Arriva Quota 104 ibrida e vengono cancellate l’Ape sociale e Opzione donna. Queste le novità principali contenute nella legge di bilancio approvate ieri in cdm. Per quanto riguarda il pensionamento anticipato il governo ha inserito in manovra Quota 104 che prevede la possibilità di uscita dal mondo del lavoro con 63 anni e 41 di contributi. A questo si aggiunge la possibilità di andare in pensione anche un anno prima, a fronte però di forti penalizzazioni. Restando al lavoro si beneficerà, al contrario di incentivi, come il bonus Maroni. Si tratta di un’agevolazione introdotta con la precedente legge di bilancio che è rivolta ai lavoratori che hanno i requisiti minimi per andare in pensione e prevede, se fatta apposita domanda all’Inps, un incremento in busta paga se si rinuncia al ritiro. Proprio per questo il ministro dell’Economia, Giancarlo Giorgetti, in conferenza stampa ha spiegato come non si può parlare di «Quota 104 piena, c’è un meccanismo di incentivi per rimanere al lavoro» e «sui pensionamenti anticipati ci sono delle forme rafforzate e restrittive rispetto al passato». Il governo ha dunque lavorato partendo da Quota 103 ma alzando i requisiti di età anagrafica (64 anni), mantenendo invece immutati gli anni dei contributi (41 anni): «C’è la modifica del requisito e non delle finestre», ha sottolineato Giorgetti.
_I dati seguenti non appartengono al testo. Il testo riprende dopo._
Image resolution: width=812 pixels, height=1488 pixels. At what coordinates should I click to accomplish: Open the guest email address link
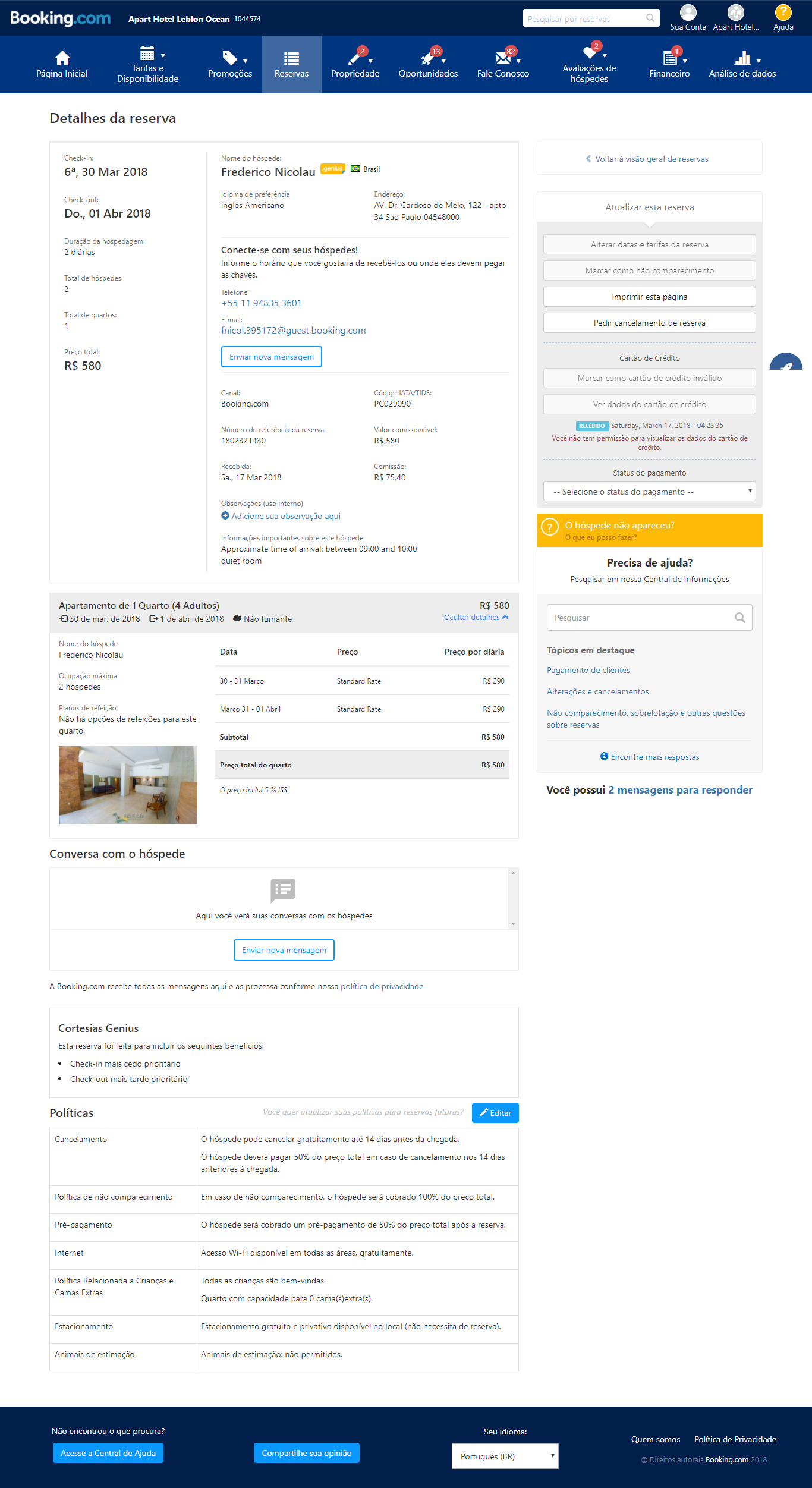(293, 331)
Sempre in tema pensioni sono stati poi apportati dei cambiamenti per quanto riguarda l’Ape sociale e Opzione donna. Queste due misure sono state sostituite da un unico Fondo per la flessibilità in uscita che consente di andare in pensione a 63 anni di anzianità e 36 di contributi per caregiver, disabili e lavori gravosi. Per le donne gli anni dei contributi si abbassano invece a 35. Novità sono state inserite nella legge di bilancio anche per quanto riguarda i lavoratori che rientrano interamente nel sistema contributivo, cioè chi ha iniziato a lavorare dopo il 31 dicembre 1995. Per questi è stato eliminato il vincolo che prevede che, una volta raggiunti i requisiti anagrafici e contributivi stabiliti dalla norma in vigore, si possa andare in pensione solo se l’importo dell’assegno risulta essere almeno pari a 1,5 volte quello dell’assegno sociale. Requisiti che in molti casi costringevano i lavoratori a non poter accedere alla pensione fino a 70 anni.
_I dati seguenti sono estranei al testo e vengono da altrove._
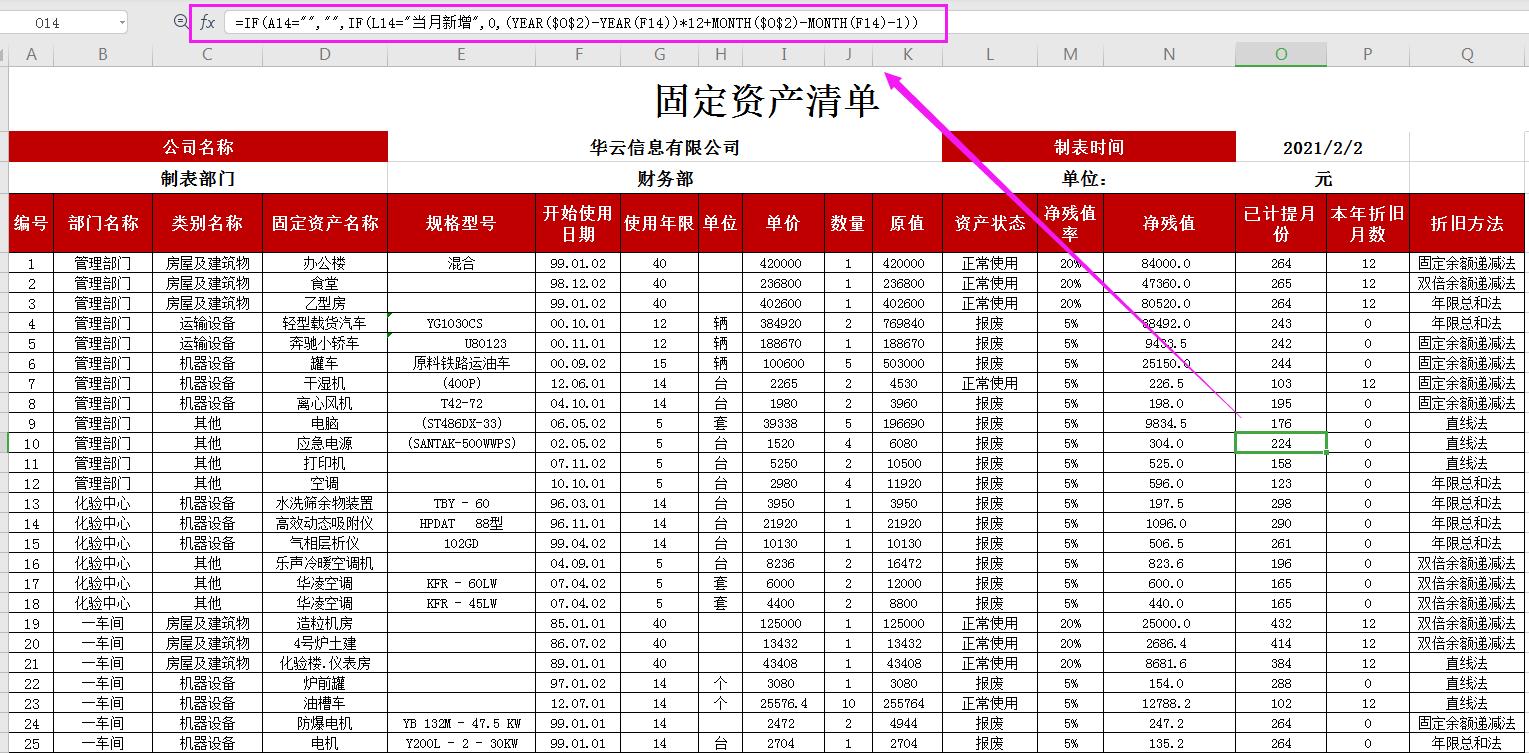
Task: Select column F header
Action: coord(578,57)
Sul tema si è esposta anche Giorgia Meloni, che ha rivendicato l’operato del governo, dichiarando che si è deciso di intervenire «su alcune situazioni di squilibrio e abbiamo cominciato a dare un segnale sulle pensioni di cui non si è occupato nessuno (quelle che rientrano nel mondo contributivo, ndr)».
In cdm è poi stato anche approvato il decreto legge che destina circa 3 miliardi, previsti dallo scostamento di bilancio per il 2023, al pagamento anticipato di un primo aumento degli stipendi nel pubblico impiego e del conguaglio sulle pensioni dovuto all’adeguamento all’inflazione. Nel testo viene infatti spiegato che al fine di contrastare gli effetti negativi legati all’inflazione per il 2023 e sostenere il potere di acquisto delle prestazioni pensionistiche, il conguaglio per il calcolo delle perequazioni delle pensioni per l’anno 2022 viene anticipato da gennaio 2024 al 1° novembre 2023. Lato rivalutazione niente di nuovo. I criteri stabiliti nella legge di bilancio sono uguali a quelli già presenti quest’anno. Per il secondo anno di fila, saranno dunque i pensionati con le rendite più alte (dai 2.102 euro in su) a vedere dei tagli. Si parla infatti di una rivalutazione al 100% delle pensioni fino a quattro volte il minimo, al 90% quelle tra quattro e cinque volte il minimo e poi a scendere mano a mano che l’importo dell’assegno pensionistico aumenta. Viene infine confermata la super rivalutazione delle pensioni per chi ha più di 75 anni.